[Records for locating described items]

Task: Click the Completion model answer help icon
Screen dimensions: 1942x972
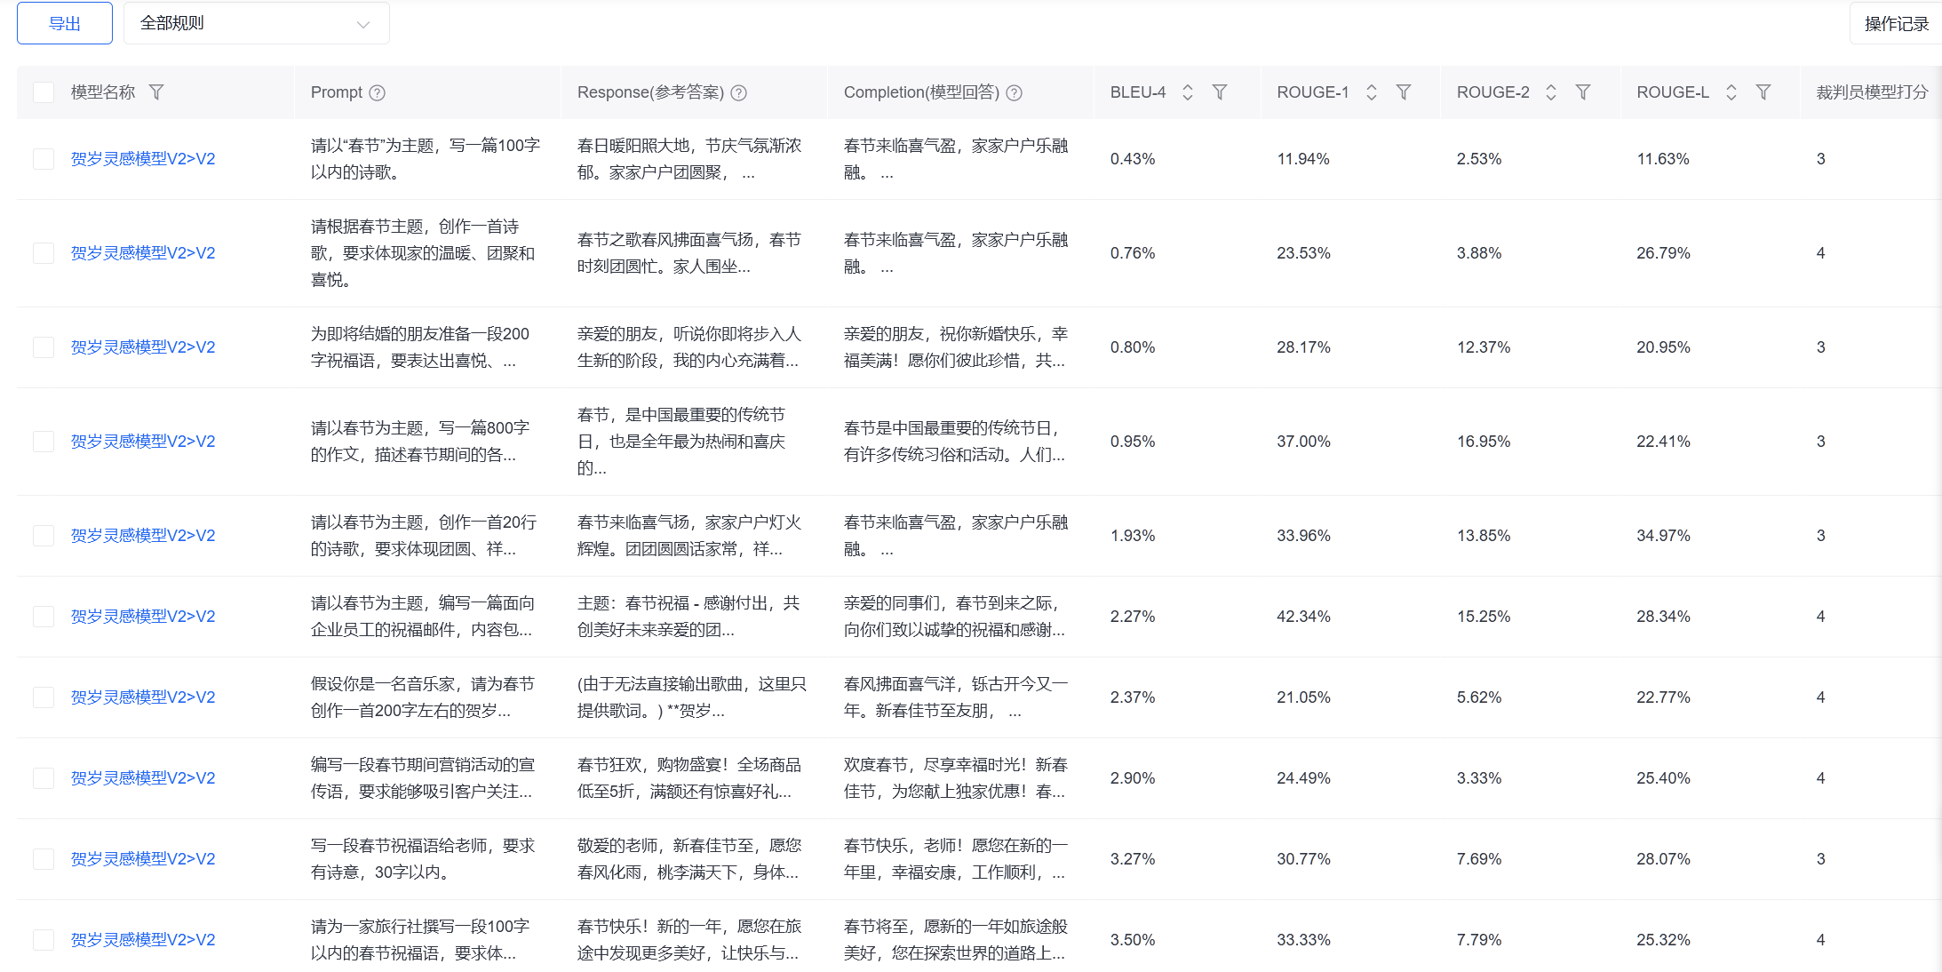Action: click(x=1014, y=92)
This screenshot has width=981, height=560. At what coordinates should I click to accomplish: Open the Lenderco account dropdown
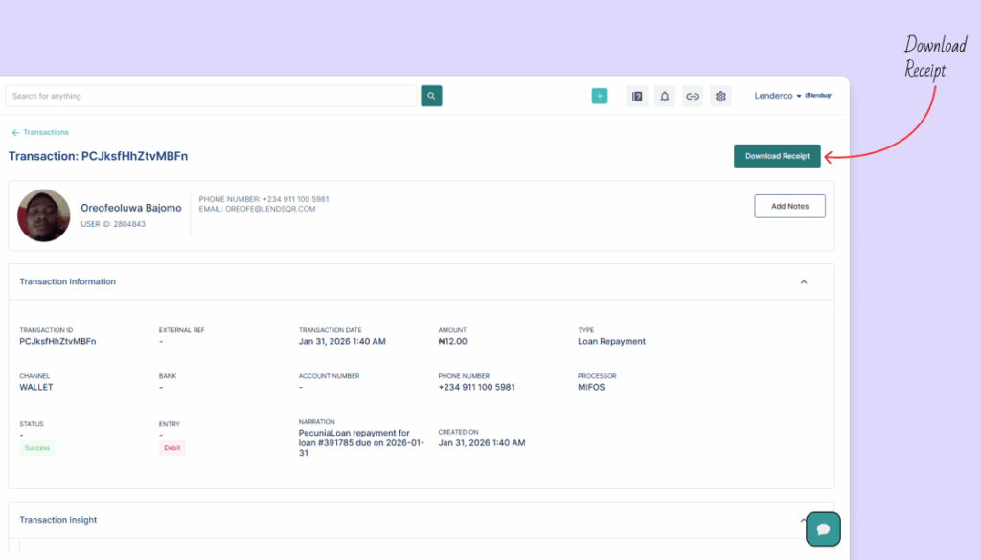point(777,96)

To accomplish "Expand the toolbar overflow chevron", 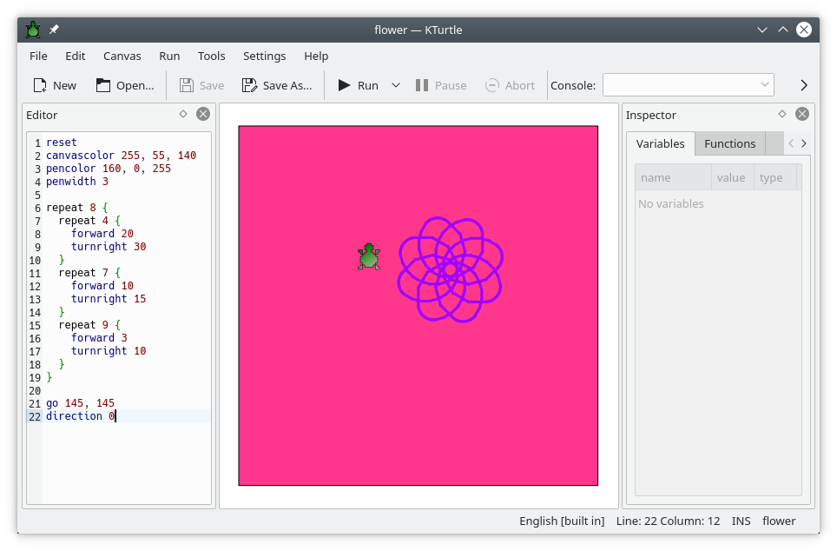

==

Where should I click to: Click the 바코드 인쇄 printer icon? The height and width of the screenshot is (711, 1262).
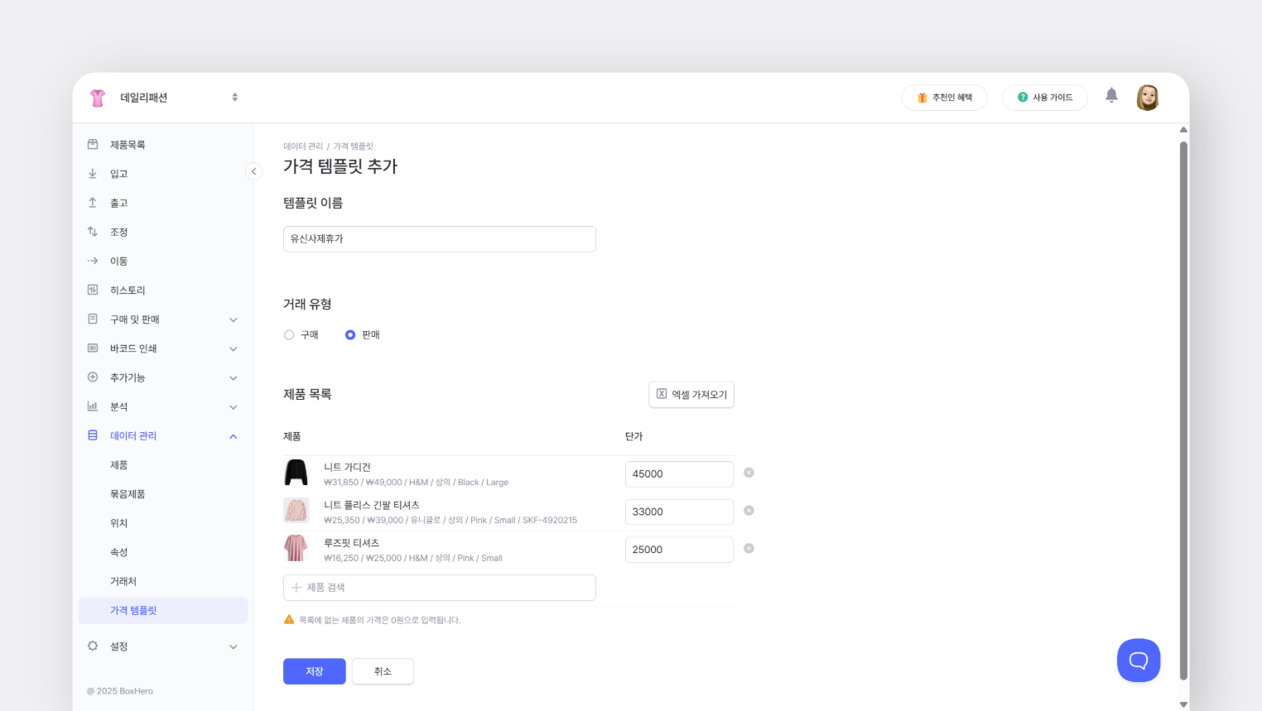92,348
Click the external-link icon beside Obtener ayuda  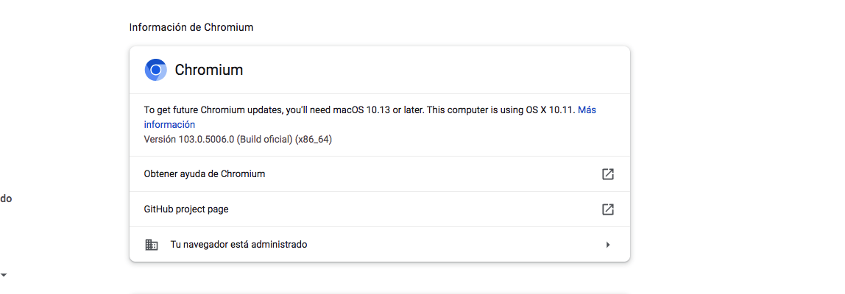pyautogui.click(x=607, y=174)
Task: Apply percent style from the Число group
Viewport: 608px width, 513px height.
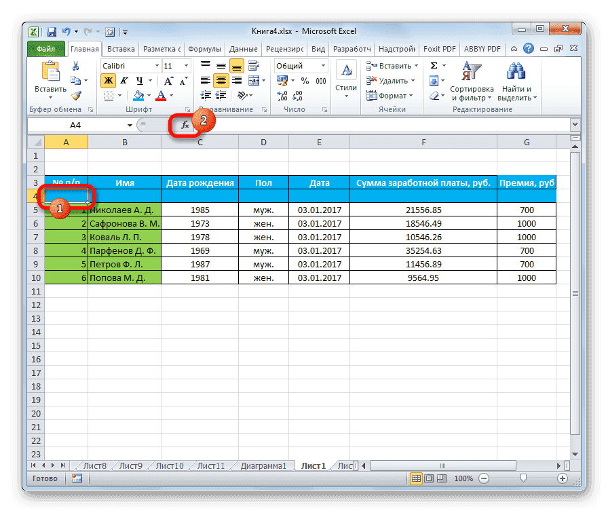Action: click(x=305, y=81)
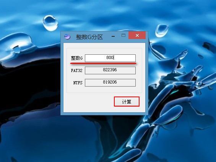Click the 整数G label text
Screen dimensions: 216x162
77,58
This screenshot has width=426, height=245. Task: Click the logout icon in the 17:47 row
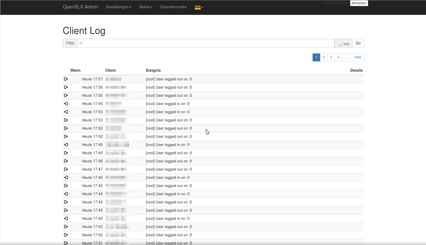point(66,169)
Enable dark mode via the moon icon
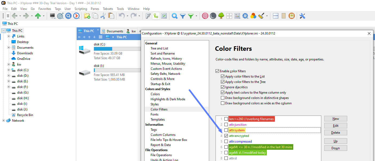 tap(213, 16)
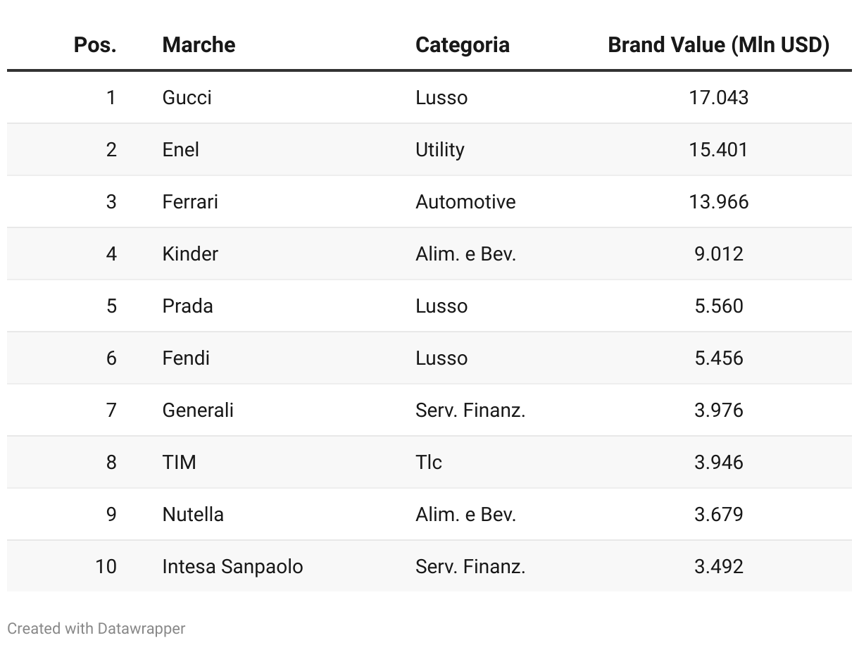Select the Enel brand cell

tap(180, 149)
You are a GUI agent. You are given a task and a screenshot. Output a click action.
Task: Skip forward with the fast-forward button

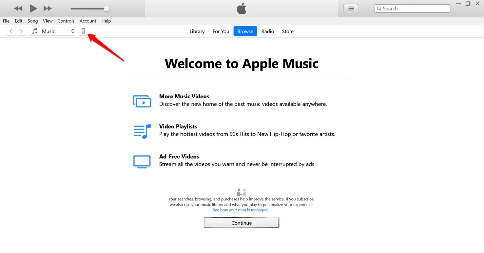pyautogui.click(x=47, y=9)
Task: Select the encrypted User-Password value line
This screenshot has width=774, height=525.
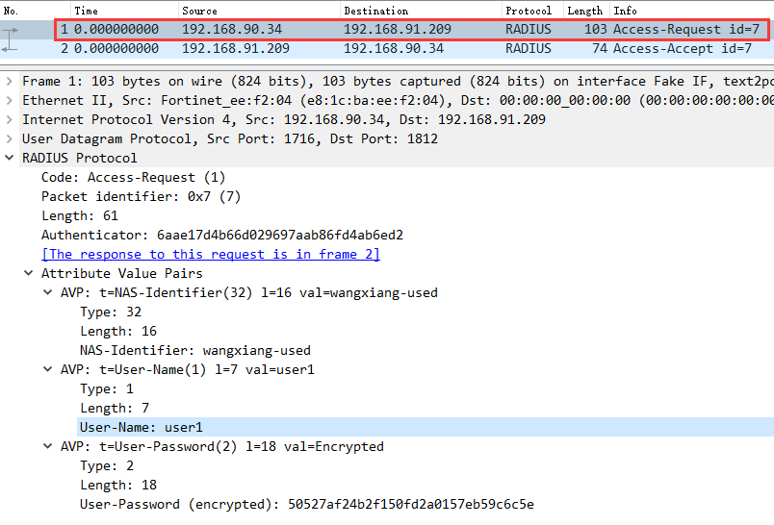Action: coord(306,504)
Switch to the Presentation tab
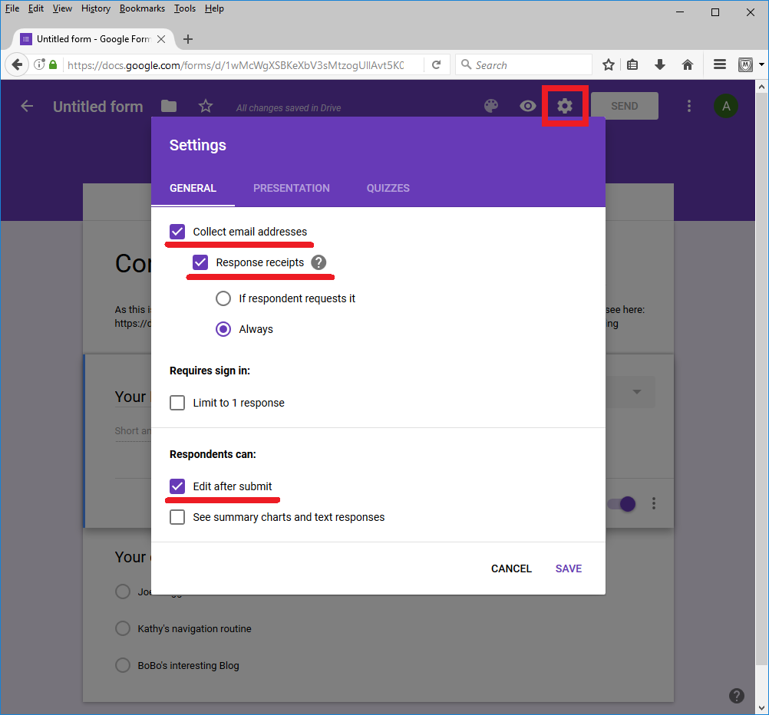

§ **Work to be completed**: Extract each line from the records above that contains the word "should".

§ **Answer to this problem**:
This screenshot has width=981, height=560. At what coordinates should I click to accomplish: Open the Lenderco account dropdown
Where should I click to: Click the 바코드 인쇄 printer icon? The height and width of the screenshot is (711, 1262).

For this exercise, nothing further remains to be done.